## AIM OF THE EXERCISE
Set down the listing exactly as given, minus images.

## RECORDED INFORMATION
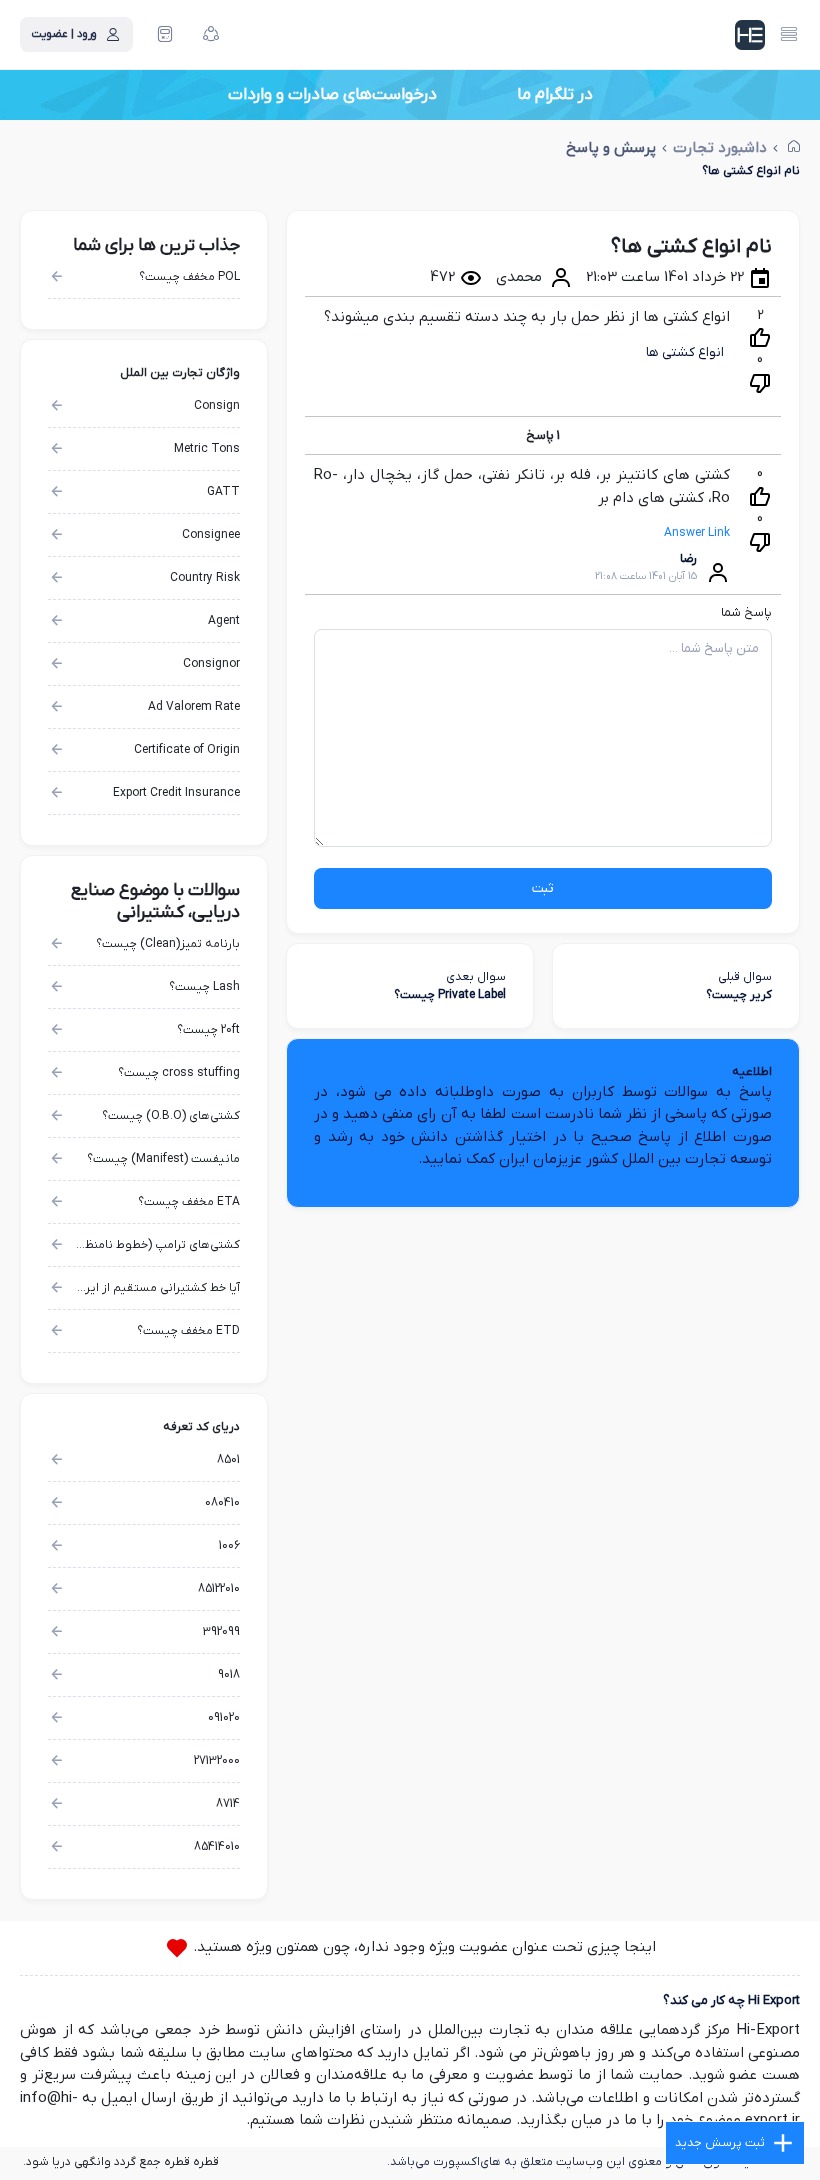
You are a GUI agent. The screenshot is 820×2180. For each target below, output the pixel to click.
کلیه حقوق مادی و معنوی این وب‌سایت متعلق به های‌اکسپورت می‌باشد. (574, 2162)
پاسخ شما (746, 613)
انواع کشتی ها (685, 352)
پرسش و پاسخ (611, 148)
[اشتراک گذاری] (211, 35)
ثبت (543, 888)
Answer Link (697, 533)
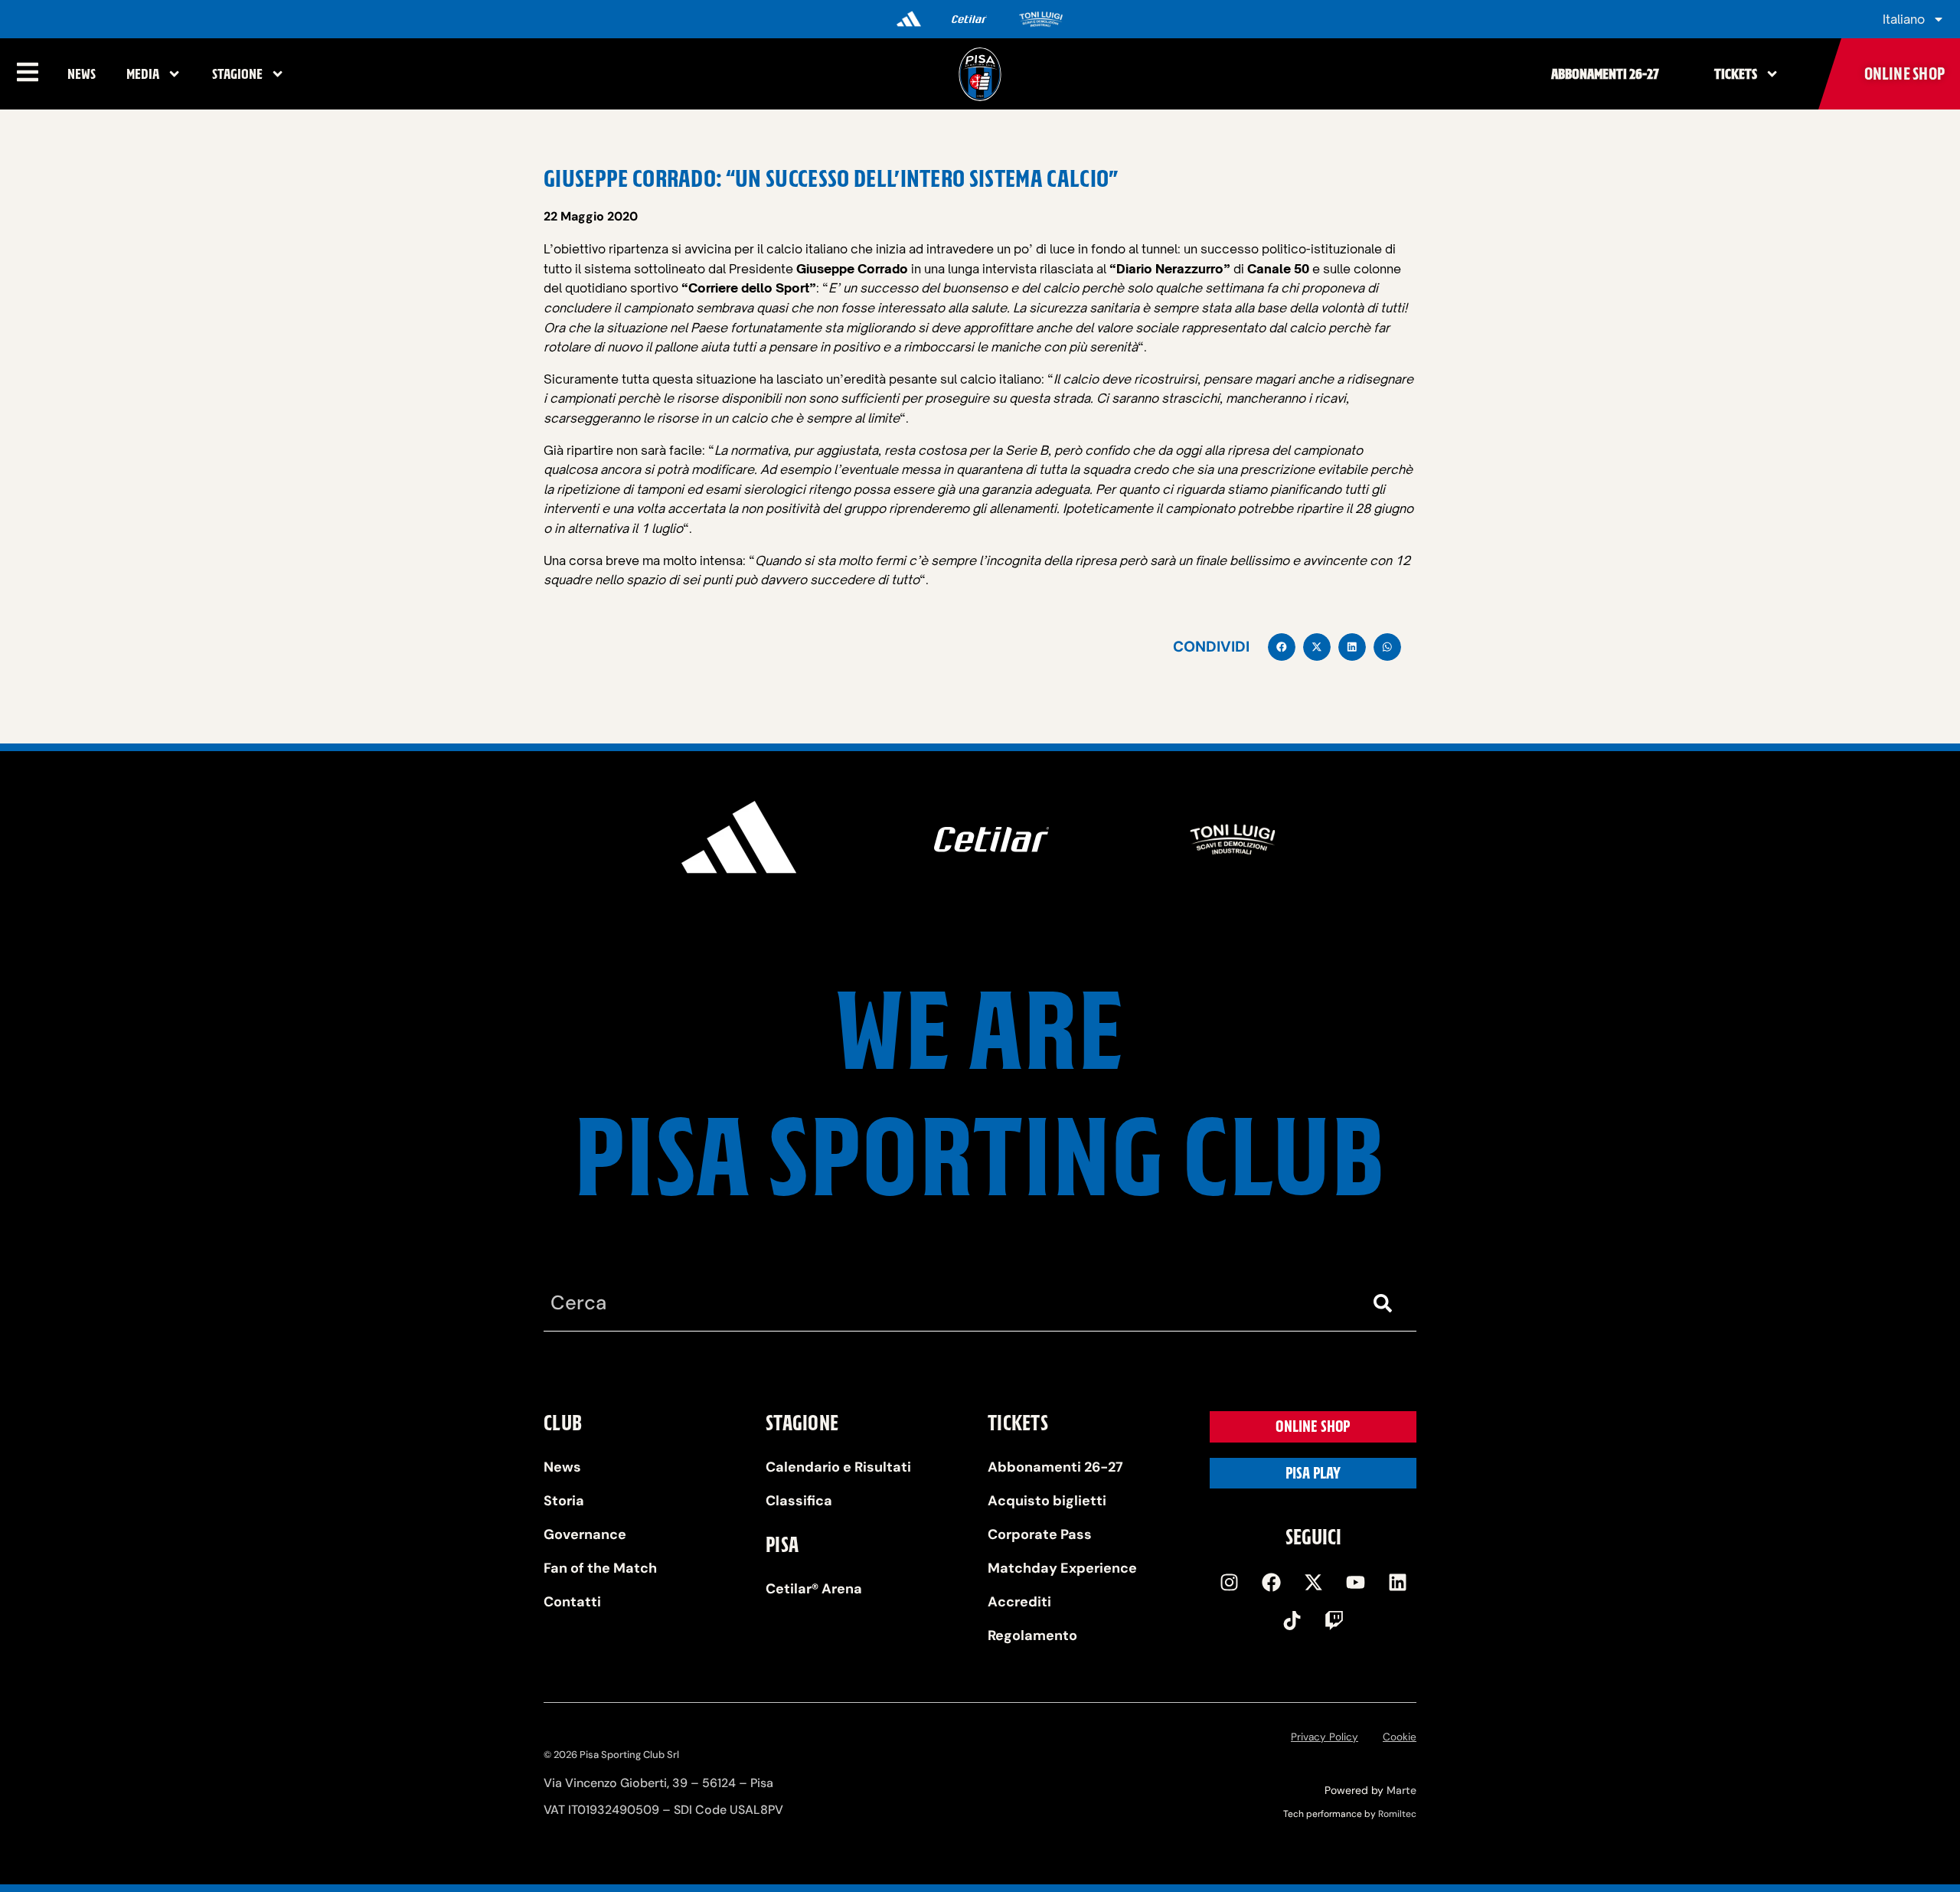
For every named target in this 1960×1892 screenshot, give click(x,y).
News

## EXERCISE SOLUTION
You are a GUI agent. The screenshot is 820×2180. For each target below, output the pixel to click.
کلیه حقوق مادی و معنوی این وب‌سایت متعلق به های‌اکسپورت می‌باشد. (574, 2162)
پاسخ شما (746, 613)
انواع کشتی ها (685, 352)
پرسش و پاسخ (611, 148)
[اشتراک گذاری] (211, 35)
ثبت (543, 888)
Answer Link (697, 533)
For every named target in this 1960×1892 screenshot, give click(x,y).
News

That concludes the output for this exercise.